# Area in between two concentric circles

Area in between two concentric circles.

I am working on a problem and a bit stuck.

The problem is that we have two concentric circles, with the area inclosed by the inner circle equal to $$7000\pi$$ square meters . We are then given that the ratio of the circumference of the outer to the inner circle is equal to $$8:7$$ .

I realize that in order to solve this we need to understand the formulas for the area of a circle and the circumference of a circle.

Thus, we recognize that $$C = 2\pi r$$ and $$A = \pi r^2$$

We then conclude that $$7000\pi = \pi r^2$$ and find $$r = \sqrt{7000}$$

Now that we have this value, we need to find it in terms of the ratio $$8:7$$ in order to find the radius of the larger circle so that we can calculate its area and subtract that of the smaller circle. This is where I am stuck however, how do we convert the radius $$\sqrt{7000}$$ in to the appropriate ratio?

== PROVIDED MATERIAL ==
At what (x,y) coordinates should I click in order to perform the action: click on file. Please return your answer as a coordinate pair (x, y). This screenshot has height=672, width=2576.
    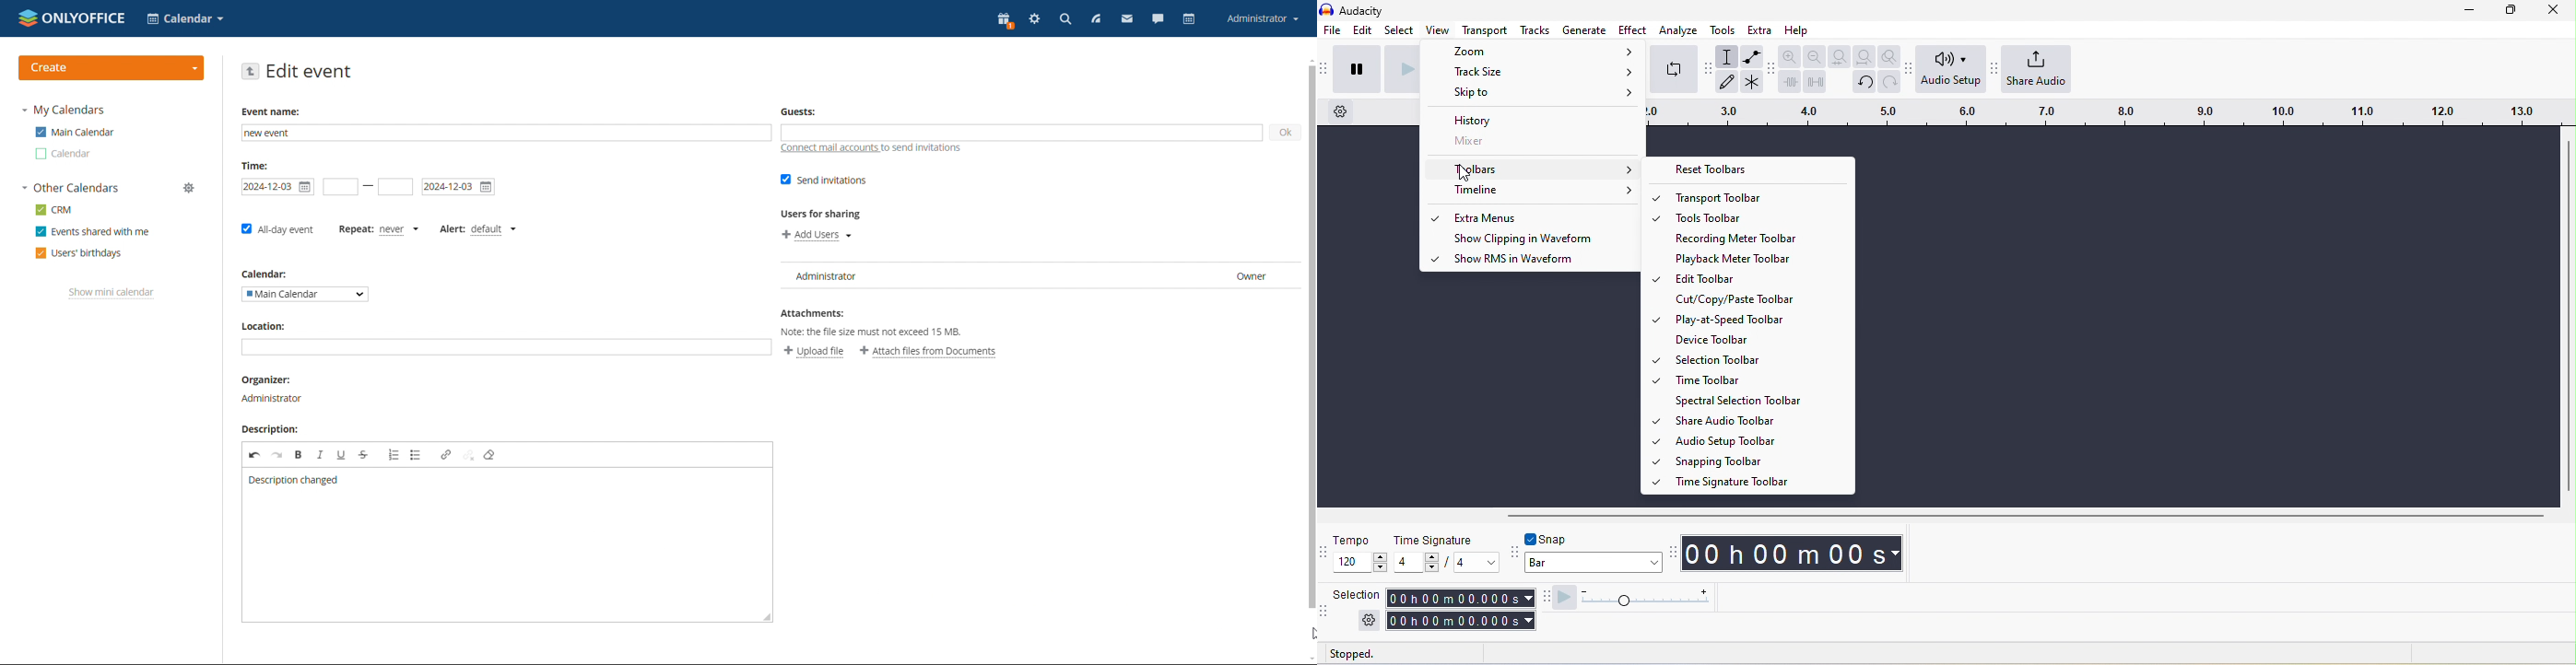
    Looking at the image, I should click on (1333, 29).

== INSTRUCTIONS TO FOLLOW ==
According to the concentric circles post, why does the writer need the radius of the larger circle? Answer in one to three sentences.

== ANSWER BELOW ==
The writer needs it to calculate the larger circle's area and then subtract the smaller circle's area from it.